Previous studies show that time series data about the frequency of hits for tourism-related search terms from Google (Google Trends data) is a valuable predictor for short-term tourism demand forecasting in many different tourism regions worldwide. The paper contributes to this literature in three ways. First, it shows that Google Trends data is useful for short-term predictions of monthly tourist arrivals in several German holiday regions. Second, the paper also demonstrates that the Google Trends time series we employ share certain patterns with Google Trends time series used in previous studies, including several studies totally unrelated to the tourism industry. We refer to these artefacts as "spurious patterns" and perform a detailed analysis of their negative impact on forecasting. Last, the paper proposes a method to sanitize Google Trends data and reduce the adverse impact of spurious patterns, thereby paving the way to develop statistically sound tourism demand forecasts.

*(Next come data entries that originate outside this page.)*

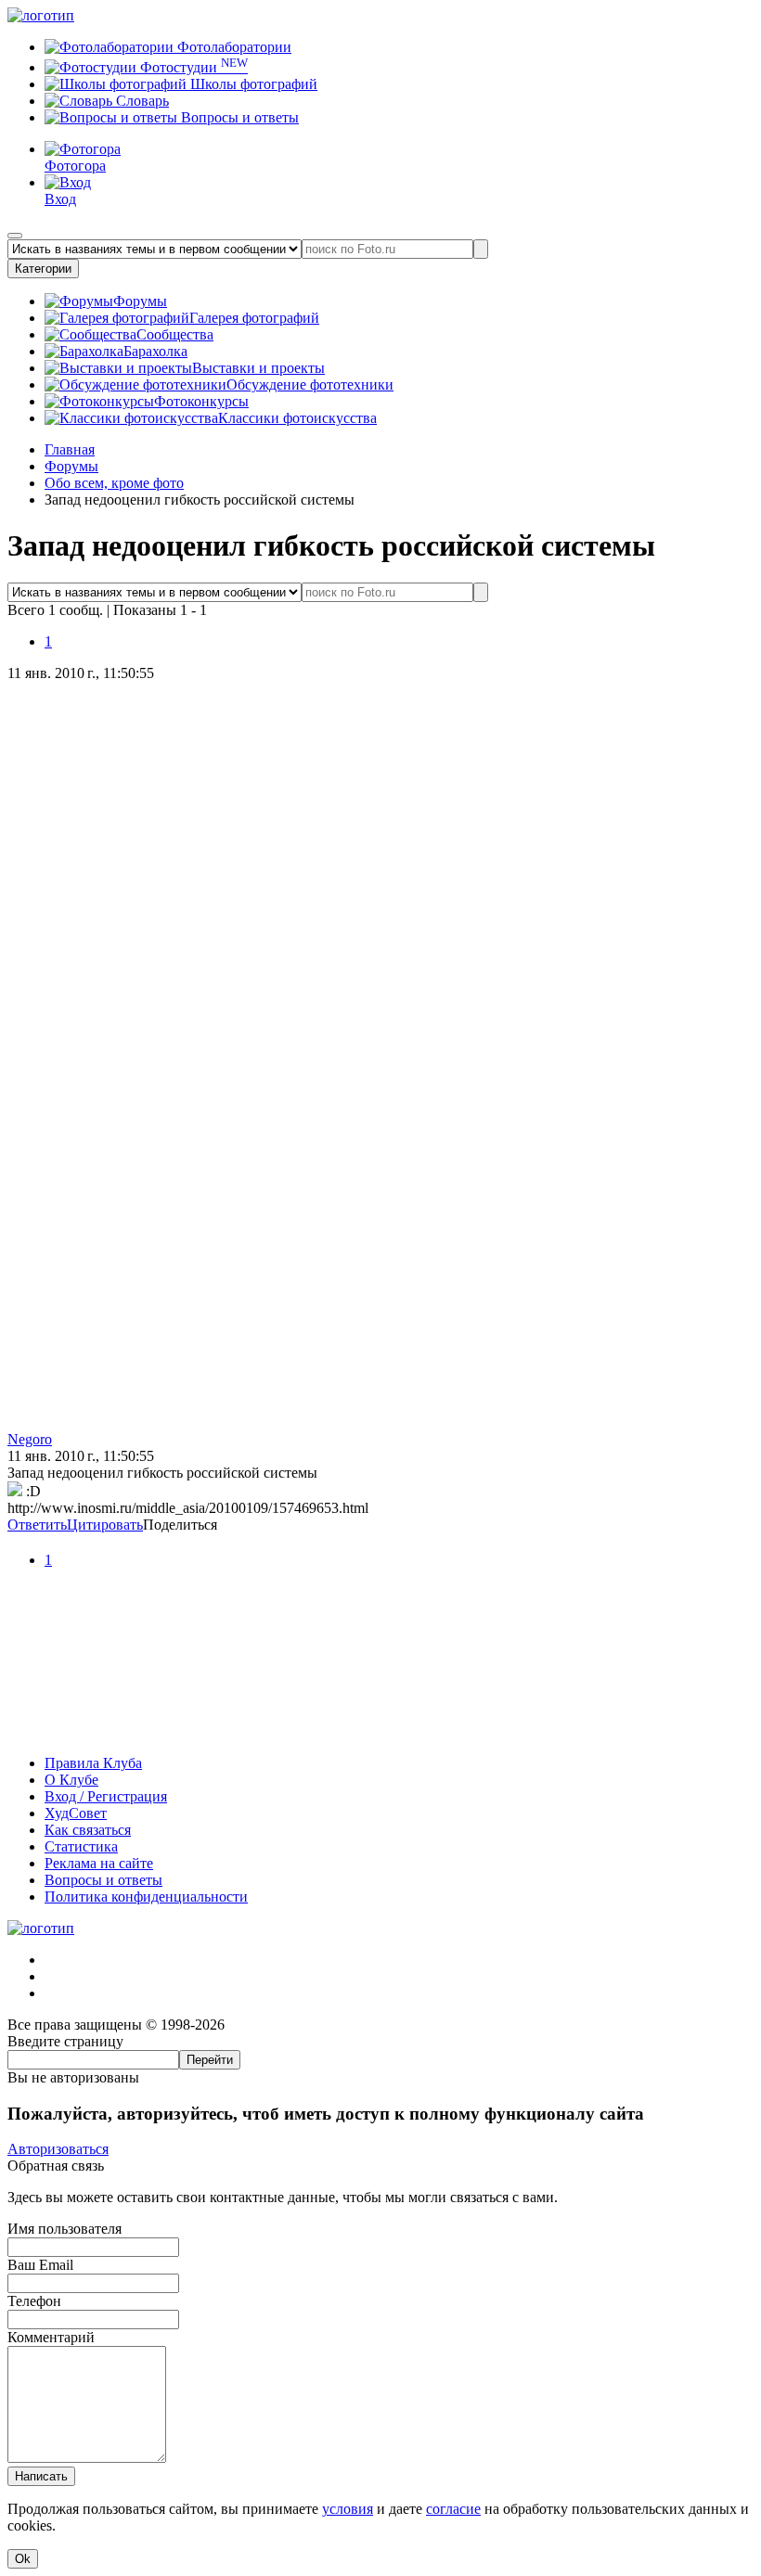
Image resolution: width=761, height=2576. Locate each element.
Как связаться (88, 1830)
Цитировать (105, 1524)
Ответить (37, 1524)
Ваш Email (40, 2265)
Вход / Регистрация (106, 1796)
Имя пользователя (64, 2228)
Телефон (34, 2301)
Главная (70, 449)
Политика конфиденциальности (146, 1896)
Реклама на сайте (99, 1863)
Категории (43, 269)
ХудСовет (76, 1813)
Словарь (140, 101)
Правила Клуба (93, 1763)
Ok (23, 2559)
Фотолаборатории (232, 47)
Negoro (29, 1439)
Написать (41, 2476)
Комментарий (51, 2337)
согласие (453, 2509)
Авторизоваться (58, 2149)
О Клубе (71, 1780)
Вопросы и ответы (238, 117)
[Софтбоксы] (380, 1731)
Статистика (81, 1846)
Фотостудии (192, 67)
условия (347, 2509)
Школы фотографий (252, 84)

机译:先前的研究表明,有关Google的与旅游相关的搜索词的命中频率的时间序列数据(Google趋势数据)对于全球许多不同的旅游地区的短期旅游需求预测而言,都是有价值的预测指标。本文通过三种方式为这一文献做出了贡献。首先,它表明Google趋势数据可用于短期预测几个德国度假区的每月游客人数。其次,本文还表明,我们使用的Google趋势时间序列与先前研究(包括几项与旅游业完全无关的研究)所使用的Google趋势时间序列具有某些模式。我们将这些伪像称为“虚假模式”,并对它们对预测的负面影响进行详细分析。最后,本文提出了一种清理Google趋势数据并减少虚假模式的不利影响的方法,从而为开发统计上合理的旅游需求预测铺平了道路。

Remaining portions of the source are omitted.